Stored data
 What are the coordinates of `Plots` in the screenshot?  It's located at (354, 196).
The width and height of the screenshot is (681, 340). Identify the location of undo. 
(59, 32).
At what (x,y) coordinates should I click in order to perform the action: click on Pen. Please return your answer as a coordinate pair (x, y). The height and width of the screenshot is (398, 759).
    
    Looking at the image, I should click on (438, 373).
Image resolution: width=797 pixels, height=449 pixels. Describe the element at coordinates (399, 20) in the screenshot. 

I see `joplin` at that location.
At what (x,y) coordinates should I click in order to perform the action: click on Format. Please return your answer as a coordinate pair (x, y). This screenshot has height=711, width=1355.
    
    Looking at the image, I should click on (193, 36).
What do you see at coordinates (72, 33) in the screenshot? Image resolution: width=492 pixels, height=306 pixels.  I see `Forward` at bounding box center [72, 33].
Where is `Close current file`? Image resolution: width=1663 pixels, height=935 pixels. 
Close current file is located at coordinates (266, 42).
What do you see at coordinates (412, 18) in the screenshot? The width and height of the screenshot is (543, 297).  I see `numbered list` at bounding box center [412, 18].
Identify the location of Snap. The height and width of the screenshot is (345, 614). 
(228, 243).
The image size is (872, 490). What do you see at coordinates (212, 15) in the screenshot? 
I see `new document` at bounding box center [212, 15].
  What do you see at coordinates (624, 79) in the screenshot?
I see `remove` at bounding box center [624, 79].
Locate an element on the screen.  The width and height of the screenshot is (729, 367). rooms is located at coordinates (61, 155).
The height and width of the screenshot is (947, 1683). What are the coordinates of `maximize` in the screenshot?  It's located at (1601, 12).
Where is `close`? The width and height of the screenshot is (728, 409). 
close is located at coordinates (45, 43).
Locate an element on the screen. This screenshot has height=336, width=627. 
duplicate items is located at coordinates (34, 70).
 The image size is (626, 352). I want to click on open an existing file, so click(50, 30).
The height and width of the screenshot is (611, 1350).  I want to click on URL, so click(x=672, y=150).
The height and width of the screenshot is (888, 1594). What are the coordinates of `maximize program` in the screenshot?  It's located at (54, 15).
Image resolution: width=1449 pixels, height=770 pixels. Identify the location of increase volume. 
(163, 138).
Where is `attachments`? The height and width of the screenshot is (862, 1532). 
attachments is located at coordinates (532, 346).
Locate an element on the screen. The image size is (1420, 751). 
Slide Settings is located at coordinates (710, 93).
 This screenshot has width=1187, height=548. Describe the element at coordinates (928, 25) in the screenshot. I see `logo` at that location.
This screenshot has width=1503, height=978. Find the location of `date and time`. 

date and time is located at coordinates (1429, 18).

**TASK TO COMPLETE**
Rewrite the items above with every "Locate an element" changed to "Find an element", leaving all other text as it is.

**REPLY**
 What are the coordinates of `Plots` in the screenshot?  It's located at (354, 196).
The width and height of the screenshot is (681, 340). Identify the location of undo. 
(59, 32).
At what (x,y) coordinates should I click in order to perform the action: click on Pen. Please return your answer as a coordinate pair (x, y). The height and width of the screenshot is (398, 759).
    
    Looking at the image, I should click on (438, 373).
Image resolution: width=797 pixels, height=449 pixels. Describe the element at coordinates (399, 20) in the screenshot. 

I see `joplin` at that location.
At what (x,y) coordinates should I click in order to perform the action: click on Format. Please return your answer as a coordinate pair (x, y). This screenshot has height=711, width=1355.
    
    Looking at the image, I should click on (193, 36).
What do you see at coordinates (72, 33) in the screenshot? Image resolution: width=492 pixels, height=306 pixels.  I see `Forward` at bounding box center [72, 33].
Where is `Close current file`? Image resolution: width=1663 pixels, height=935 pixels. 
Close current file is located at coordinates (266, 42).
What do you see at coordinates (412, 18) in the screenshot? The width and height of the screenshot is (543, 297).  I see `numbered list` at bounding box center [412, 18].
Identify the location of Snap. The height and width of the screenshot is (345, 614). 
(228, 243).
The image size is (872, 490). What do you see at coordinates (212, 15) in the screenshot? 
I see `new document` at bounding box center [212, 15].
  What do you see at coordinates (624, 79) in the screenshot?
I see `remove` at bounding box center [624, 79].
Find an element on the screen.  The width and height of the screenshot is (729, 367). rooms is located at coordinates (61, 155).
The height and width of the screenshot is (947, 1683). What are the coordinates of `maximize` in the screenshot?  It's located at (1601, 12).
Where is `close`? The width and height of the screenshot is (728, 409). 
close is located at coordinates (45, 43).
Find an element on the screen. This screenshot has height=336, width=627. 
duplicate items is located at coordinates (34, 70).
 The image size is (626, 352). I want to click on open an existing file, so click(50, 30).
The height and width of the screenshot is (611, 1350).  I want to click on URL, so click(x=672, y=150).
The height and width of the screenshot is (888, 1594). What are the coordinates of `maximize program` in the screenshot?  It's located at (54, 15).
Image resolution: width=1449 pixels, height=770 pixels. Identify the location of increase volume. 
(163, 138).
Where is `attachments`? The height and width of the screenshot is (862, 1532). 
attachments is located at coordinates (532, 346).
Find an element on the screen. The image size is (1420, 751). 
Slide Settings is located at coordinates (710, 93).
 This screenshot has width=1187, height=548. Describe the element at coordinates (928, 25) in the screenshot. I see `logo` at that location.
This screenshot has width=1503, height=978. Find the location of `date and time`. 

date and time is located at coordinates (1429, 18).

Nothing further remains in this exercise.